I cocked my head to one side. "Are you asking if we had sex?"

"Yeah, 'cause I mean, how would that work? You guys, you wouldn't exactly match up, right?"

"We matched up well enough," I said, smiling my little smile. "I think that's all I really need to say about that."

"Sure, sure," Tank said, nodding and smiling. He reached for his beer and took a drink. He looked embarrassed. "It's just funny, right? Because if you guys got it on, what would happen? Ha ha, if you knocked her up, would she end up laying an egg or something? I'm just joking around."

"Right," I said, poking around the salad with my fork. "What about you?" I said, hoping to draw the conversation away from my interspecies sex life. "You seeing anyone now?"

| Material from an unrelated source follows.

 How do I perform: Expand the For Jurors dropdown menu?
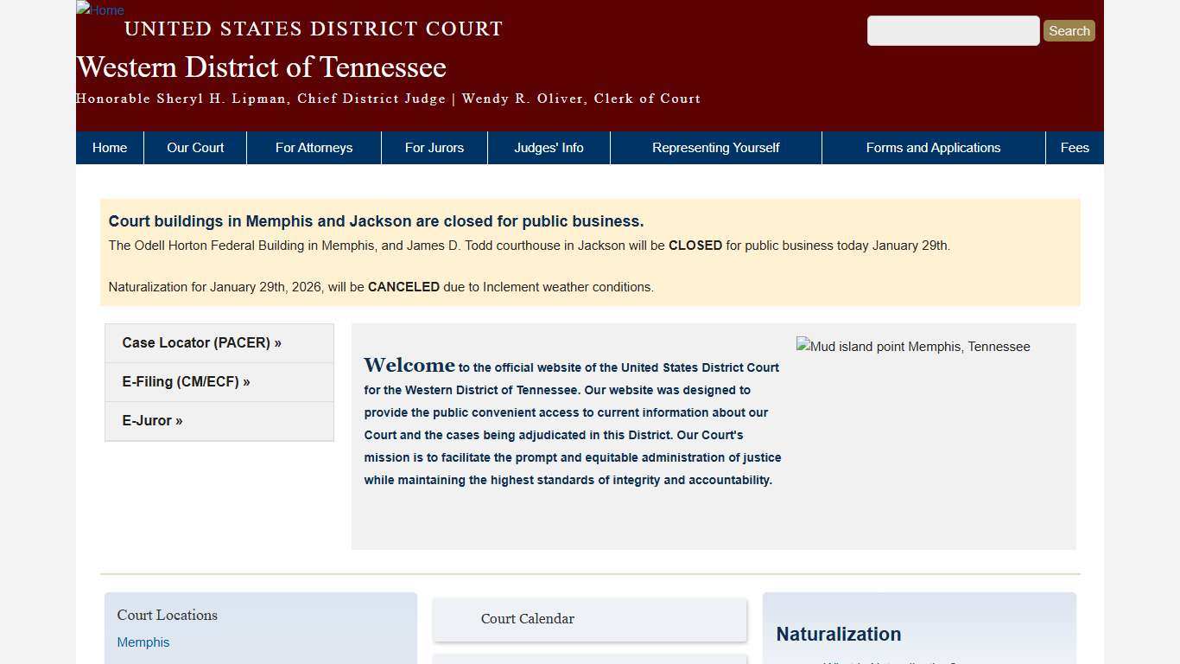(x=435, y=147)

"Me? Hell no," he said. "I'm still settling in. Too busy with the team. We're just wrapping up training camp. I'll probably start meeting some girls once the season starts. There are always girls hanging around teams. You're going out with that Penelope girl now, right?"

My eyes popped wide open. "What makes you say that?"

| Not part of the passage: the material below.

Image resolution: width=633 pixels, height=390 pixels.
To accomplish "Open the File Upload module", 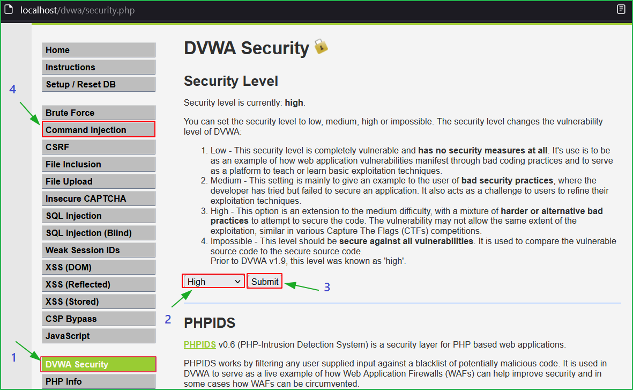I will pyautogui.click(x=98, y=181).
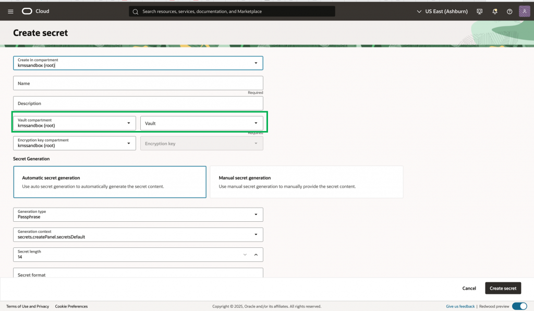Select Manual secret generation
Image resolution: width=534 pixels, height=311 pixels.
[x=307, y=182]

Tank shrugged. "You guys left the party together. I just figured, you know."

"No," I said. "We just left at the same time. We each went to our own place."

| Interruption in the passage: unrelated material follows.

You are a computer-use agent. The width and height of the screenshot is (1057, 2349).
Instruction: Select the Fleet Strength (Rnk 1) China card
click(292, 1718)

I poured some beer into my beak. "But since you mentioned it," I said. "I uh, I've been thinking about some way to talk to her. Some reason to knock on her door and say hello, if you know what I mean."

"You're shy, huh?" He grinned. "That's funny. You weren't shy about knocking on my door."

"That was a different circumstance."

"Yeah, I'm just kidding." He sat up and opened his eyes brightly. "I've got it, Jerry. My team's opener is this Friday. Invite her to the game."


"Sure. A hockey game is a great time. It's like taking a girl to a movie, except better, because you can talk to her all the way through. And the two of you can drink beer."

"I guess," I said. "I've never really watched a hockey game. And I don't know if she likes it either."

"Ah," he said, waving away my concerns. "It's zero risk. If she says no, at least the invitation is a conversation starter. I'll get you a pair of tickets. They always have tickets available for the players, and I don't have anybody else to give them to. It's not like my wife is going to make the trip. I wish she would, though. I'd like my kids to see me play at some point. I mean, it's not the big league, but even so."

I thought it over. "Okay," I said. "I guess it's worth a try."